California Bans “No-Rehire” Clauses in Settlements for Workers Who Sue Their Employers

“No-rehire” clauses have long been boilerplate verbiage in employment lawsuit settlements. If you sue your employer for harassment or wage-and-hour violations or discrimination, you might well get compensation for your trouble – but you may still be out of a job. In California, that era is coming to an end. no rehire clause California

Starting Jan. 1, 2020, AB 749 will go into effect, stipulating that with only limited exception, all no-rehire provisions in employment settlement agreements will be considered void as a matter of law.

Gov. Gavin Newsom has signed the bill seeking to end this common practice, by which both sides agree to part ways, with the understanding the employee’s subsequent application won’t be considered or if by chance the worker is hired again, that employment can be automatically terminated.

Some had argued AB 749 was redundant and unnecessary, thanks to California Business and Professions Code section 16600, which voids any contract from restraining a person from engaging in a lawful profession, business or trade of any kind. This already voids excessively over-broad rehire provisions in California, opponents of AB 749 had argued.

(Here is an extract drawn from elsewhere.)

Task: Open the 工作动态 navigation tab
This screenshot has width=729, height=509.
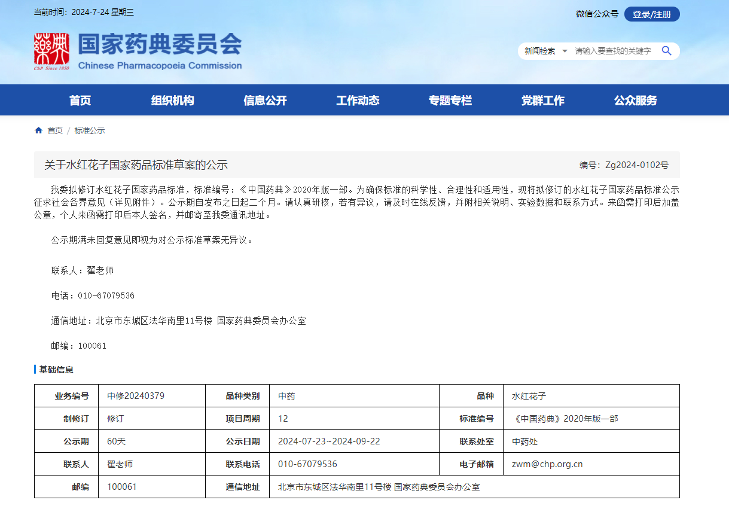Action: [358, 100]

However, our Los Angeles employment lawyers would offer a different perspective: That AB 749 protects victims of workplace harassment and discrimination by ensuring they aren’t forced out of gainful employment while the person who perpetuated the harassment or abuse continues on there as if nothing happened.

The bill establishes California Code of Civil Procedure section 1002.5, which prevents a company from barring an aggrieved settling party from gaining future work with an employer against whom the person has filed a previous claim. “Aggrieved” in this case is a person who has filed a claim not just in court but any alternative dispute resolution forum or even through the company’s own internal complaint system. The law doesn’t stop the employer/employee from mutually entering into a severance agreement nor does it guarantee that the employee will get the job they seek in the future. What it requires is a good faith determination based on the merits of the applicant/employee.

One thing that could be somewhat problematic, however, is that there isn’t a clear guideline as to how, in cases where the worker isn’t rehired, the reason wasn’t illegitimate, retaliatory or discriminatory. We expect this will be the subject of some future litigation.

Expect a Rush to Settle Pending Employment Cases Last Two Months of 2019

Because the new law only affects employment lawsuit settlements reached on or before Jan. 1, 2020, it’s plausible we’ll see a rush to settle pending cases before the start of the new year. They’ll still be able to enforce no-rehire provisions signed before the close of the calendar year.

Beyond that, we expect employers will also be updating performance review documents and practices for cases in which workers are fired for performance issues. A lot of times, such issues aren’t meticulously recorded in personnel files (especially if it didn’t result in an actual lawsuit). That might change, and we’ll see new applications question whether the individual worked for the company before. A person might be denied rehire if there were past performance issues, but proving that is the basis will be harder if it’s not well-documented and the applicant previously filed a complaint against the company.